A fine ottobre 2018 anche i boschi dell’Alta Badia hanno subito imponenti danni a causa della tempesta Vaia che si è violentemente abbattuta su queste zone, aprendo una profonda ferita nel cuore di queste montagne e distruggendo boschi secolari. Grazie al progetto WOWnature Alta Badia, oggi è possibile lottare contro la crisi climatica. La località e la granfondo ciclistica Maratona dles Dolomites – Enel sostengono la riforestazione di uno dei boschi colpiti, tramite il progetto realizzato in collaborazione con Etifor (spin-off dell’Università di Padova e creatore di WOWnature). Sui siti www.altabadia.org e www.maratona.it sarà possibile, per tutti coloro che lo desiderano, adottare 1000 nuovi alberi, contribuendo così a realizzare questo importante progetto ambientale.
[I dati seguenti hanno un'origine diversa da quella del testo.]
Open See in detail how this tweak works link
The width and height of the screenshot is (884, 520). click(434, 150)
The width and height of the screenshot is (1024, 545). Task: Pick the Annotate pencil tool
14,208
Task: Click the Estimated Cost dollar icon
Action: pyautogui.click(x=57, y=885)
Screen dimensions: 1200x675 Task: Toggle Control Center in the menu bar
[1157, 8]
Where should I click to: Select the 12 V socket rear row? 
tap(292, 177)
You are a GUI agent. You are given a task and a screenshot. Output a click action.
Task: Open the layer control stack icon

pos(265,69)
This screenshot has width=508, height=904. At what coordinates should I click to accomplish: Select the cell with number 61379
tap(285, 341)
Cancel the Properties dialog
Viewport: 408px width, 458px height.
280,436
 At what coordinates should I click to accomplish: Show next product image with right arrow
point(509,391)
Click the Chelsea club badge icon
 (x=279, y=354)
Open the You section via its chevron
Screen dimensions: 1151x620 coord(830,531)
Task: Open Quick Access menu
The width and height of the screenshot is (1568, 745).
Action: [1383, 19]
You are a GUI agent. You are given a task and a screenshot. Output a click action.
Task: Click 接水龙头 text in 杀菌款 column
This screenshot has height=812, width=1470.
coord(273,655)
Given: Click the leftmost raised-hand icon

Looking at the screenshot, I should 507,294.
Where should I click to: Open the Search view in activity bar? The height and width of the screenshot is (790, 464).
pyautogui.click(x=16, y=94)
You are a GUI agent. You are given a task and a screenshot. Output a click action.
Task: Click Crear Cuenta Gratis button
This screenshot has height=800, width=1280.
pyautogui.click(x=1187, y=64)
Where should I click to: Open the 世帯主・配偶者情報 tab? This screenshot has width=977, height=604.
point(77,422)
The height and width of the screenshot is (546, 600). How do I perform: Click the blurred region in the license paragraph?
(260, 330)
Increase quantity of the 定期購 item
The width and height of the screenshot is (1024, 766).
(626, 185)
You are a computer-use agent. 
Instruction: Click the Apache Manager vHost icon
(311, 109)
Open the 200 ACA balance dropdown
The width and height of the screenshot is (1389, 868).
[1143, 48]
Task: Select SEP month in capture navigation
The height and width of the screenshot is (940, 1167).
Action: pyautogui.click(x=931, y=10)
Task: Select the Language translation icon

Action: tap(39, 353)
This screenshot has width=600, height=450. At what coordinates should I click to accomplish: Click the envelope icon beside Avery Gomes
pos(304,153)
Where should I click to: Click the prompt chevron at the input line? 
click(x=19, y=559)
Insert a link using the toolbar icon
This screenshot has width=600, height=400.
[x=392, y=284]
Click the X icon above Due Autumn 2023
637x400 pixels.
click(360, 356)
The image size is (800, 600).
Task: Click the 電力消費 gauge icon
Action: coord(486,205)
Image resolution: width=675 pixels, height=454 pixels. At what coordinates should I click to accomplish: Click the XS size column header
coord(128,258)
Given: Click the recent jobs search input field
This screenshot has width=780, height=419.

L’intervento di riforestazione sarà realizzato in un’area di 12 ettari nella zona del Passo Campolongo e gli alberi, acquistati per o regalati, potranno essere piantati direttamente dall’acquirente, durante le due giornate di riforestazione, previste per l’estate 2020, qualora le condizioni del momento lo permetteranno. Per svolgere i lavori sul campo, Etifor si affiderà alla ditta altoatesina WaldPlus certificata Forest Stewardship Council®(FSC®); la certificazione di Gestione Forestale FSC assicura che la foresta sia gestita nel rispetto di rigorosi standard ambientali, sociali ed economici. Il progetto WOWnature Alta Badia vuole in questo modo stimolare ulteriormente e concretizzare gli obiettivi del territorio. www.altabadia.org/wownature

Qualche curiosità: ogni cittadino italiano produce mediamente 5.000 kg di CO2 l’anno. Un albero cattura, nell’arco della sua vita ca. 700 kg di CO2. Per bilanciare le proprie emissioni di CO2, una persona dovrebbe crescere 7 alberi ogni anno.

Lo scopo di Alta Badia Eco-Hiker è quello di sensibilizzare l’escursionista alla protezione dell’ambiente e delle Dolomiti, quale ecosistema molto fragile. Troppo spesso vengono disseminati nella natura scarti e rifiuti. Durante gli appuntamenti di Alta Badia Eco-Hiker, in programma per l’estate 2020, gli escursionisti hanno la possibilità di aiutare concretamente l’ambiente circostante. Ai partecipanti, accompagnati da un esperto del territorio, verranno forniti guanti, attrezzi, sacchetti bio e tutto l’occorrente per riportare a valle i rifiuti trovati sui prati e nei boschi, lungo il percorso. Gli appuntamenti sono attualmente previsti per il 13 e il 27 luglio e per il 24 agosto, nel totale rispetto delle disposizioni legate all’emergenza Covid-19. I posti sono limitati. L’iscrizione è obbligatoria e può essere effettuata presso gli uffici turistici dell’Alta Badia.

Quando si parla di salvaguardia dell’ambiente, è fondamentale pensare alla riduzione delle emissioni causate dal traffico automobilistico. In questa direzione va intesa anche l’apertura estiva degli impianti di risalita, per permettere alle persone di muoversi anche con questo mezzo. In Alta Badia sono ben 18 gli impianti di risalita per i quali è prevista l’apertura, rispettando le disposizioni che verranno fornite dalla legge in merito al Covid-19. Quest’anno, grazie all’apertura anche delle seggiovie La Fraina e Bamby sarà possibile collegare le aree Movimënt del Piz Sorega e del Piz La Villa con gli impianti. Sulle due seggiovie si potranno caricare sia bici che passeggini. In questo modo si vuole incentivare la mobilità sostenibile, infatti grazie all’utilizzo di questi impianti di sarà possibile spostarsi tra i paesi di La Villa e San Cassiano, in tutta comodità e senza l’utilizzo delle automobili.